JACKSONVILLE — It started with about 50 meters remaining in the 4x100-meter relay. And it started in the stands, where just about everyone was, umbrella or no umbrella, standing and braving a stiff wind and pelting rain.
It’s a track tradition, this whoomping, and a warning of sorts for the guy in front.
Hey, pal, don’t look now, but someone is coming.
Trayvon Bromell’s arms churned, his face expressionless, his knees high, his gait effortless.
The Gibbs High School senior was coming, and the warning from the crowd was too late, just like always.
By the time Bromell was finished at Friday’s Class 3A state track and field meet, he was wet and cold and tired.
And a champion.
The first ever for Gibbs, in fact, on the track.
Bromell won the 100 meters, his marquee event, in what for him was a pedestrian time of 10.45 seconds.
He pulled off another improbable comeback in the 4x100 — whoomp! — to give the Gladiators the school’s first state title in that event.
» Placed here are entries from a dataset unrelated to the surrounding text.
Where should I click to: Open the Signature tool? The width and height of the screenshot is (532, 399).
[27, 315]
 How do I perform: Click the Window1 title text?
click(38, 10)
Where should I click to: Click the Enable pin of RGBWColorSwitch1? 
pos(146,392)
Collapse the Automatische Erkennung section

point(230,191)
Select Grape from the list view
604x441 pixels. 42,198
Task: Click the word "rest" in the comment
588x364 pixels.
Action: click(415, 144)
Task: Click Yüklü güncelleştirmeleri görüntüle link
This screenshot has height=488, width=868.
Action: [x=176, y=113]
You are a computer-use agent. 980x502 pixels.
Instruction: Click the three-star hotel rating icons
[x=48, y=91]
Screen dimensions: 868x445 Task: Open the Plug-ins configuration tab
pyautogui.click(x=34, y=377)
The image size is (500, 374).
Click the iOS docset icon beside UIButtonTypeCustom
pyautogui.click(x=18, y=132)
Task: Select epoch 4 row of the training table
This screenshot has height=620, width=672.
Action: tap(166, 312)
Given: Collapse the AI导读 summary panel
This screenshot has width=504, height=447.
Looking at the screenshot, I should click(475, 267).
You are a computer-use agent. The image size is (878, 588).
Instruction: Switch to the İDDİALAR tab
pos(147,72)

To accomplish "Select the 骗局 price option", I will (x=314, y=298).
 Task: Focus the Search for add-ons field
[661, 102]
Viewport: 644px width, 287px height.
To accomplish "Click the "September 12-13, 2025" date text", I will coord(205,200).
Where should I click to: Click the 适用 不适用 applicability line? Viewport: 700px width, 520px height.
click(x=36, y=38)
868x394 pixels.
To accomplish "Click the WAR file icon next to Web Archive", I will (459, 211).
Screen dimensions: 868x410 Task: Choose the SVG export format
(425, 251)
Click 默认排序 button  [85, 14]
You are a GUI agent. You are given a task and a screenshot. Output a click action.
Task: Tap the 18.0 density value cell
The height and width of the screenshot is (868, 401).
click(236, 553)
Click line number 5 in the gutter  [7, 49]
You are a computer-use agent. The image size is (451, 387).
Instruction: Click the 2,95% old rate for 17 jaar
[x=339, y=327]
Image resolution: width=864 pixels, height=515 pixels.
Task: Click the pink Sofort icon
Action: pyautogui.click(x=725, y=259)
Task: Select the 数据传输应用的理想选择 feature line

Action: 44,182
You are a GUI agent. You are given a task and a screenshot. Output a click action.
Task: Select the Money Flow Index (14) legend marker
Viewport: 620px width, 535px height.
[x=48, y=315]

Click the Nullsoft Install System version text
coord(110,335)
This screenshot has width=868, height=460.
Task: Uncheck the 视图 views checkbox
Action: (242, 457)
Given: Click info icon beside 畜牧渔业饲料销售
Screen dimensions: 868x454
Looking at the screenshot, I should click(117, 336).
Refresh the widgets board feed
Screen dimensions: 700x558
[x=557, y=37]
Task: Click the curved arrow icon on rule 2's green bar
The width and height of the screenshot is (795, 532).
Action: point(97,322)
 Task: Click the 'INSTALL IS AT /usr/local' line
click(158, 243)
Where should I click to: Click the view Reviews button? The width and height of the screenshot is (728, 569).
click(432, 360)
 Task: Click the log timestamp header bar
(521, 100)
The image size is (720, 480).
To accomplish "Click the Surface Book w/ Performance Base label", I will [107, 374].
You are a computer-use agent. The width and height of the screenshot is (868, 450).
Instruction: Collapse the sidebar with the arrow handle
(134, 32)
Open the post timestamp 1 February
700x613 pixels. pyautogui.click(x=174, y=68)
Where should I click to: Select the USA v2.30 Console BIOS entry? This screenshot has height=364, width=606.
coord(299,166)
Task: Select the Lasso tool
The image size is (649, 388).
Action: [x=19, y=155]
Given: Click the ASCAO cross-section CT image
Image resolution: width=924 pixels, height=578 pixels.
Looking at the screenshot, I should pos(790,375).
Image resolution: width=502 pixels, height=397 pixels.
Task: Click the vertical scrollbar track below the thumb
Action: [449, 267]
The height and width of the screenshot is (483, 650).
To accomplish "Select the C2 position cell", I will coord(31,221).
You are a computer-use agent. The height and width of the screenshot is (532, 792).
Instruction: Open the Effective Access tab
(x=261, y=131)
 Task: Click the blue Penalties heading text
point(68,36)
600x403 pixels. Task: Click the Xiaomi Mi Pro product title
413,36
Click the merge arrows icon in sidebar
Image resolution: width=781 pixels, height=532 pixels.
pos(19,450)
And in the 200, he finished a happy second, unwilling to push his creaky hamstring any further on this cold day.
But for all the accolades Bromell has received for his work in the 100 and 200, where he is ranked nationally in both, it was his performance in the relay that truly seemed to define him and his electrifying season.
It was definitely the one that left him the happiest, mostly because three of his teammates were able to join him on the medal stand.
“It was pretty much a perfect race,” Bromell said.
As usual, the Baylor-bound speedster was the showstopper.
When it comes to leads, how big is too big for Bromell to overcome?
“I knew as soon as I handed it to him, it was over,” said Jaquez President, who ran a pretty darned good third leg. “We’ve seen him run down people all the time, and that guy wasn’t far enough in front.”
Ten meters was not far enough, even on a slick track.
Bromell mowed him down.
“Yeah, I could hear the crowd,” he said. “It gave me some motivation to catch the guy.”
Bromell has overcome a broken knee and a fractured hip, wearing massive hip-to-ankle casts for months at a time.
President remembers the day the cast came off after the last injury, and how Bromell was just as fast as the day it went on.
“Ran an 11.3,” he said, shaking his head.
Time was running out for Bromell, having finished second in the 100 at last year’s state meet and fourth in the 200, because, he admitted, he just wasn’t strong enough.
This had to be his year.
So it was.
“It’s been quite an experience,” coach Anthony Givins said. “I was talking to someone the other day about all the great athletes that have come out of Gibbs …but there’s something about Trayvon that was special.”
He planned to be extra special Friday, coming off a 10.14 non-wind-aided time last week in regionals that is tops in the nation
He was going to run the 100 faster than Marvin Bracy did in 2010, when he set a state meet record in 10.19 seconds.
And Bromell believed the national high school record of 10.01, set by Jeff Demps in 2008, was within his reach as well.
Then the skies turned gray, the wind started to whip around and the rain fell, often at an angle.
So he settled for winning his race, and making it look easy on a day when it wasn’t.
“Honestly, I thought I could get under 10 today, but man, I am just happy to win,” Bromell said.
The 100 meters, that event was for him.
His last 100 was for Gibbs.
As the anchor leg for Gainesville sped by, Bromell was counting steps to see how far behind he was going to be — 1, 2, 3 then 4, 5, 6, 7 steps.
“When you have the fastest person in the world on your team …Florida, I mean, well, one day he’ll be the fastest person in the world, but when you have him, you always have a chance,” said President, who handed over the baton and watched Bromell take off.